#### 提供本文
►

家庭菜園を庭や自分の土地で行いたいという場合、まず必要なのは土壌改良です。畑に入ったことのある方なら、畑の土と庭の土の違いはお分かりかと思います。また、植木鉢で植物を育てたことのある方なら、園芸用の土を触ってみたことがあるでしょう。庭の土がみっしりと硬いのに対し、畑の土は柔らかくてほろほろとしています。土は土地によって特徴がありますが、畑の土は重くも軽くもなく植物が根を張りやすい硬さが最適です。

また、適度な保水性と排水性をもち、栄養価が高く微生物が適度に繁殖していることが大切。さらに、異物がなく清潔で、土壌のペーハーはやや酸性が最適です。こんな土は、自然ではありません。ですから、自分で作ることが大切なのです。

畑の土は、人間が手入れしたものなんですね。
はい。ですから、畑を作る場合はまず土づくりをすることが大切です。

2.土壌改良はどうやって行うの?

では、土壌改良はどのように行うのでしょうか? この項では、土壌改良のやり方をご説明していきます。

2-1.異物を取りのぞこう

庭の土にはいろいろなものが混じっています。石や植物の根っこ、粘土のかたまりなどもあるかもしれません。ですから、庭を畑に改良したいという場合は土を掘って異物を取りのくことから始めましょう。これが「開墾(かいこん)」という作業です。

映画などで、荒れ地を一生懸命掘り返すシーンを見たことがある方もいるでしょう。庭の場合は、木の根や石などはそれほど埋まっていないと思いますが、それでも時間をかけて行ってください。もし、小型のシャベルカーなどの重機が借りられる場合は利用しましょう。異物が細かい場合は、ふるいなどを利用して取りのぞいてください。

2-2.肥料を混ぜる

庭の土はそのままでは栄養が足りません。ですから、肥料を混ぜて栄養を加えましょう。肥料を加えると微生物が増えて土が適度な硬さになり、保水性や排水性、通気性が改良されます。肥料には、有機肥料、化学肥料、液肥、堆肥などの種類があるのですが、土地によって使い分けましょう。農業指導員などから助言をもらえれば、それに越したことはありません。

◄

#### 課題一覧
1. 土壌改良の文章を「家庭菜園を庭や自分の土地で行」から始まり「かいこん)」という作業です。」で終わる範囲で書き直し、「畑の土」を「菜園の土」に更新してください。
2. 土壌改良の文章では、庭を畑に改良するために土を掘って異物を取りのぞく作業を何と呼んでいるか。

#### 提供データ

►

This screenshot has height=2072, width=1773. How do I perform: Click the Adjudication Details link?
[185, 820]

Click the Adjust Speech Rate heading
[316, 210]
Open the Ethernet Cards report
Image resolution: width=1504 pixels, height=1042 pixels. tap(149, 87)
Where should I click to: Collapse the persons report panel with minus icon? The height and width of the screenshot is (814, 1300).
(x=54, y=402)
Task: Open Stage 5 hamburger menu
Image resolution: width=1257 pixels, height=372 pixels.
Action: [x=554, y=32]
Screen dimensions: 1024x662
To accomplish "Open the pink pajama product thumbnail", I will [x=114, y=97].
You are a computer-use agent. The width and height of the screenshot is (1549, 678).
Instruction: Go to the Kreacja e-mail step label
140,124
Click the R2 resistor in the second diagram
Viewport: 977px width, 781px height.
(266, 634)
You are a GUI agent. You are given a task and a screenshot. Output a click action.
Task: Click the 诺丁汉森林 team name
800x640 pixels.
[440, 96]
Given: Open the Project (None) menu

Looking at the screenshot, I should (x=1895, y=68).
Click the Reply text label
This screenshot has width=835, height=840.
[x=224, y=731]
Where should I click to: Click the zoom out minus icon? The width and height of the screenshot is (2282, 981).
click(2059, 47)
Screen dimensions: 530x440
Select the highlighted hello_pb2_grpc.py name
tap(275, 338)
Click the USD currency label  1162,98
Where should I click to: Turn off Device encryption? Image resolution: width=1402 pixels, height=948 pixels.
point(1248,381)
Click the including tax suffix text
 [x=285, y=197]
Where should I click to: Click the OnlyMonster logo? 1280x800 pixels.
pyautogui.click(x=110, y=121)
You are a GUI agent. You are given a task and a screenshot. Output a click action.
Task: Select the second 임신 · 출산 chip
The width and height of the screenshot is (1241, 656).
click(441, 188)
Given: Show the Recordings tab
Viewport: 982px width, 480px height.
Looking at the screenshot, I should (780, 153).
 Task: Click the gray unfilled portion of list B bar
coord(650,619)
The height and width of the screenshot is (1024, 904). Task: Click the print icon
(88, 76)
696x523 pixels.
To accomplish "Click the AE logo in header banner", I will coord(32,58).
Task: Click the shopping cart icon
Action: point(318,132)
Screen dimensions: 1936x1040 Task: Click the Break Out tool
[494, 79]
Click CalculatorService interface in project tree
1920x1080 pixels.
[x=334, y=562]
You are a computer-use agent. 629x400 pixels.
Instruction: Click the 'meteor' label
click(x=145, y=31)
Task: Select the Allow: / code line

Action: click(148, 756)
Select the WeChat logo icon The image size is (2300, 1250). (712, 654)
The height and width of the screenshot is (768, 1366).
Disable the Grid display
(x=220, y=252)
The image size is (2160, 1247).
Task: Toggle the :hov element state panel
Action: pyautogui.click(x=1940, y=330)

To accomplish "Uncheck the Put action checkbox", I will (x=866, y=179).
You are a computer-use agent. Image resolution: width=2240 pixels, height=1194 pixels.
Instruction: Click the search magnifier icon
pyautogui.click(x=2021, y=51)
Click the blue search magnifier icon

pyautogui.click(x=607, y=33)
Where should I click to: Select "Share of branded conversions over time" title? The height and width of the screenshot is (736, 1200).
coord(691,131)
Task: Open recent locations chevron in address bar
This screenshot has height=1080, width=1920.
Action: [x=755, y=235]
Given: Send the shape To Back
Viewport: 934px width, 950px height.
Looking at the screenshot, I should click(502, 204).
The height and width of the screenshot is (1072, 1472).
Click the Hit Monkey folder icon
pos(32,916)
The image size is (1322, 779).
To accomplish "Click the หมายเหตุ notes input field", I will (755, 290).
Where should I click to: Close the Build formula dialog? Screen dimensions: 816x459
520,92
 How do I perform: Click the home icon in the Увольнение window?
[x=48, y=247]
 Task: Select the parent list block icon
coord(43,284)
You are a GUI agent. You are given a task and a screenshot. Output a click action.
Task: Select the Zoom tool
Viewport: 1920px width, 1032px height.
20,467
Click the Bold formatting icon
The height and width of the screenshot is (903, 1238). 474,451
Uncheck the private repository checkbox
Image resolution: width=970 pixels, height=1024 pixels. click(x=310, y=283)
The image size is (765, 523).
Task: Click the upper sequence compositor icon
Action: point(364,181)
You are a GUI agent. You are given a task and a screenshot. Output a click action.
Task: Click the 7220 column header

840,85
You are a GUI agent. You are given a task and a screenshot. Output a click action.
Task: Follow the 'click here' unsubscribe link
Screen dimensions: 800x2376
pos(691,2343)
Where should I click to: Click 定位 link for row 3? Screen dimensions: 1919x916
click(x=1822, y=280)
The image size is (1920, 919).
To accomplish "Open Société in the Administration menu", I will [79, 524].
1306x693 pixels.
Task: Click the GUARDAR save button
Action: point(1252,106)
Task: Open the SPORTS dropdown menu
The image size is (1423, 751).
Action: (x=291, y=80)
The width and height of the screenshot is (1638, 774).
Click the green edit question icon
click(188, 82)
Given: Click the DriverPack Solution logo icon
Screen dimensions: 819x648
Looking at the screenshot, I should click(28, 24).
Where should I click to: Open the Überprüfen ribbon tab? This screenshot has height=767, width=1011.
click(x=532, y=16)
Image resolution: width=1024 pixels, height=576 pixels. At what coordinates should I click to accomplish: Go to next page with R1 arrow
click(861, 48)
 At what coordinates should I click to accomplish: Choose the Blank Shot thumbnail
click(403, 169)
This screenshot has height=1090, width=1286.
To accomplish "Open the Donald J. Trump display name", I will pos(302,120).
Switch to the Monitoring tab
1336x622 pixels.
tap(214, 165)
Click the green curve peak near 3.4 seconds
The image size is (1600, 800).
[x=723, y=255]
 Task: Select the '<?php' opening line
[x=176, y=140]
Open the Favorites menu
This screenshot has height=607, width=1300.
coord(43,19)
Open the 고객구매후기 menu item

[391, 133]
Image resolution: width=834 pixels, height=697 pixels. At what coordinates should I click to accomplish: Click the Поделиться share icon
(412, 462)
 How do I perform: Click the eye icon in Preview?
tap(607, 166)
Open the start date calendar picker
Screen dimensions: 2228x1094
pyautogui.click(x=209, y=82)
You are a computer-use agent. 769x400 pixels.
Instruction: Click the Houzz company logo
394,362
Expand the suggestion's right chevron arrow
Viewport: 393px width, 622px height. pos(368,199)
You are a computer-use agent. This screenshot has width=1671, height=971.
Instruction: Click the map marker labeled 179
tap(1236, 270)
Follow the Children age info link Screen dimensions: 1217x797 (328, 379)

◄

#### 想定解答
1.
家庭菜園を庭や自分の土地で行いたいという場合、まず必要なのは土壌改良です。畑に入ったことのある方なら、菜園の土と庭の土の違いはお分かりかと思います。また、植木鉢で植物を育てたことのある方なら、園芸用の土を触ってみたことがあるでしょう。庭の土がみっしりと硬いのに対し、菜園の土は柔らかくてほろほろとしています。土は土地によって特徴がありますが、菜園の土は重くも軽くもなく植物が根を張りやすい硬さが最適です。

また、適度な保水性と排水性をもち、栄養価が高く微生物が適度に繁殖していることが大切。さらに、異物がなく清潔で、土壌のペーハーはやや酸性が最適です。こんな土は、自然ではありません。ですから、自分で作ることが大切なのです。

菜園の土は、人間が手入れしたものなんですね。
はい。ですから、畑を作る場合はまず土づくりをすることが大切です。

2.土壌改良はどうやって行うの?

では、土壌改良はどのように行うのでしょうか? この項では、土壌改良のやり方をご説明していきます。

2-1.異物を取りのぞこう

庭の土にはいろいろなものが混じっています。石や植物の根っこ、粘土のかたまりなどもあるかもしれません。ですから、庭を畑に改良したいという場合は土を掘って異物を取りのくことから始めましょう。これが「開墾(かいこん)」という作業です。

2. 「開墾(かいこん)」と呼んでいる。